The couple is more than happy to enjoy their garden of purpose when the sun dips behind the hills, and visitors are long gone. And on particularly fine evenings, Peter can be found sipping a glass of wine in the rimu grove, drinking in the ambience and imagining the forest that once was.
NO STRAIGHT LINES
Natural curves throughout the sculpture garden keep visitors ambling around ponds and paths, which almost always lead to a piece of art. When planning the garden, the couple avoided straight rows of plants, instead choosing to create rooms for the artworks.
“I taught Peter to plant spaces with associations of plants. In our garden, you’ll find areas that are predominantly beech, rimu, or kahikatea, which are planted to the prevailing conditions.”
Foliage, composition and movement were also taken into consideration.

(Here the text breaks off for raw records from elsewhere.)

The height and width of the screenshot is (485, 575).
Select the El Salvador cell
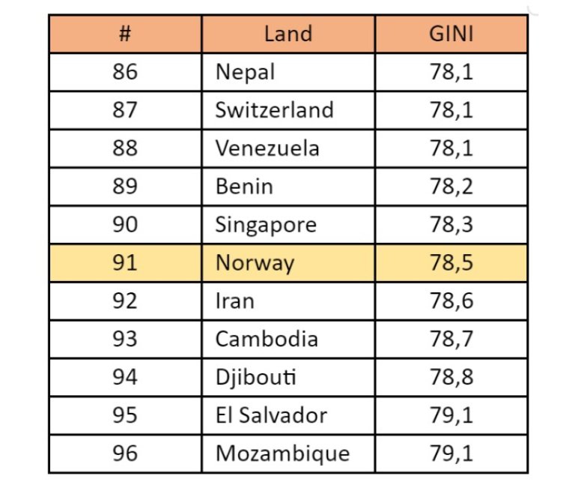288,416
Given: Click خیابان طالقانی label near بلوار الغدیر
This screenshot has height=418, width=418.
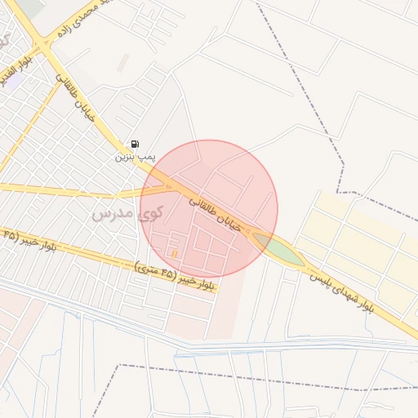Looking at the screenshot, I should (x=75, y=98).
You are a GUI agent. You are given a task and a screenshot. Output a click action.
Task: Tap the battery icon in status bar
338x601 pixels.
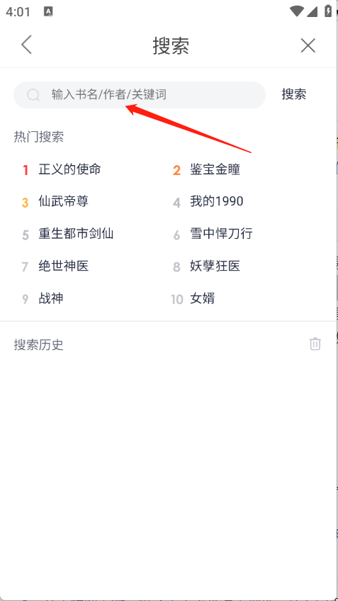click(328, 11)
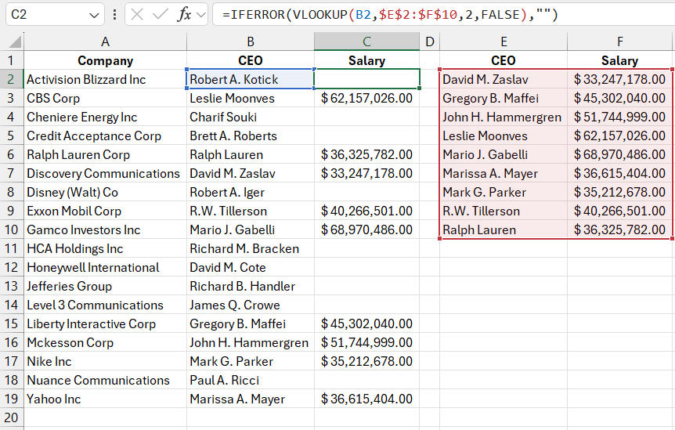Expand the Name Box dropdown arrow

coord(94,15)
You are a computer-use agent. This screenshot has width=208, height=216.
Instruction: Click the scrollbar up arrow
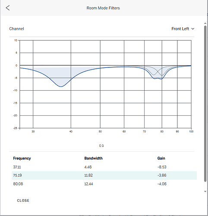[x=205, y=23]
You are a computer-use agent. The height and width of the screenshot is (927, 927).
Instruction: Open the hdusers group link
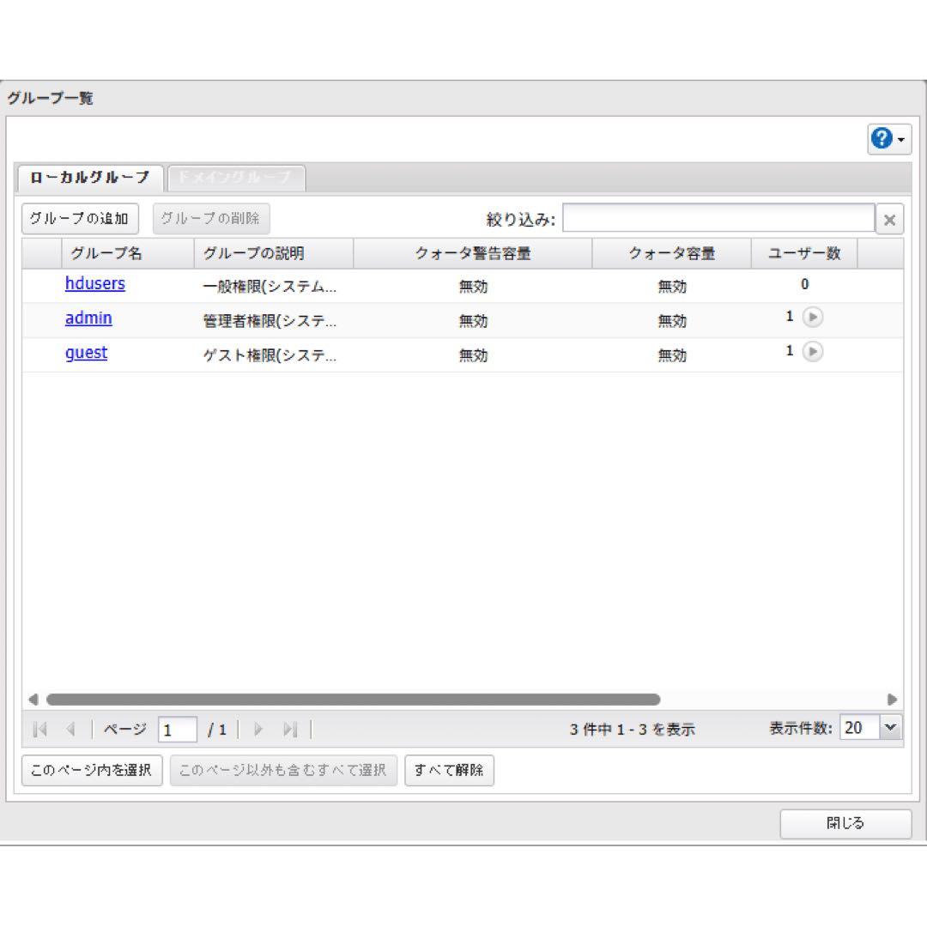pos(94,284)
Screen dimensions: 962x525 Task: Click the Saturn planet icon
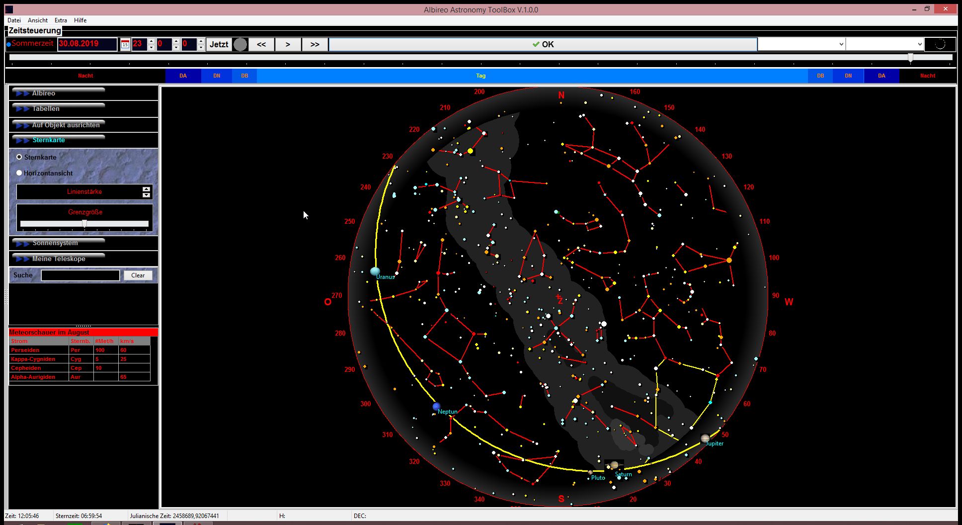coord(614,465)
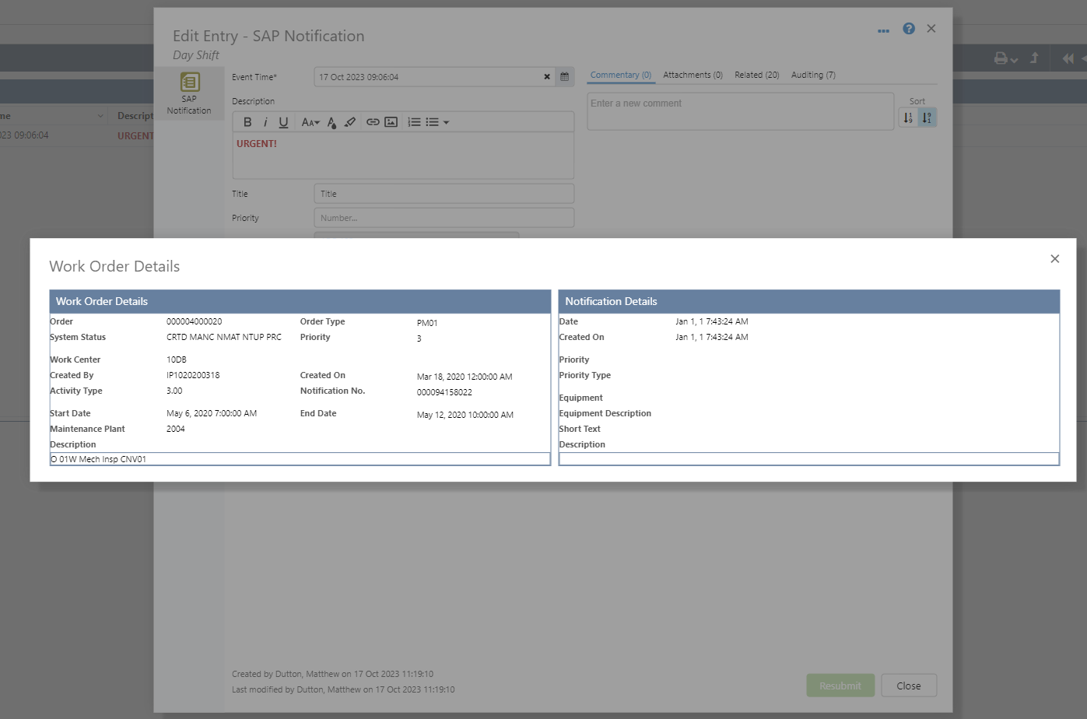
Task: Close the Work Order Details popup
Action: point(1054,259)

Cabbage trees add texture, long strands of tussocks draw the eye upwards and red tussocks wave beautifully in the wind. Trees are contrasted with woody shrubs, flaxes or, whatever Peter thinks will look nice.
It’s a style of gardening for which Peter, who’s far from a perfectionist, is well-suited. “Rough enough is good enough for me,” he says. “It’s still random, but that’s nature.”
AN ANNUAL AFFAIR
Right from its conception, Peter and Annabel hoped their paddock would serve emerging and established artists. The couple first transformed the garden into a public exhibition in 2014, a tradition that has continued every autumn for seven years.
These days, between 60 and 100 contemporary sculptures are exhibited at Tai Tapu Sculpture Garden over the first three weekends in March. The event features more than 25 artists from throughout New Zealand, including a mix of emerging artists and notable Canterbury sculptors such as Graham Bennett, Bing Dawe, Neil Dawson and Alison Erickson.
It’s an event the couple couldn’t do alone. Curator Melissa Reimer has organized the outdoor event since its inception, a year-round job that often requires Peter to dig, prune and rearrange as the pieces are installed.
“Visitors will either come for the plants or sculpture,” says Annabel. “We want to educate people, so those who come for the plants are subtly educated about sculpture — and vice-versa.”
The bones, skulls and roadkill remnants scattered about Annabel’s studio are just the beginning of her artistic process. She uses glass casting, a multi-step process that ends in a kiln, to create delicate replicas of animal remains.
“Bones are amazing things. They are like little sculptures in their own right.”
For her All That Remains series, Annabel made impressions of fish skeletons to comment on New Zealand’s declining fish stocks. Using natural materials allows her to voice her concerns about climate change and biodiversity loss.
This article first appeared in NZ Life & Leisure Magazine.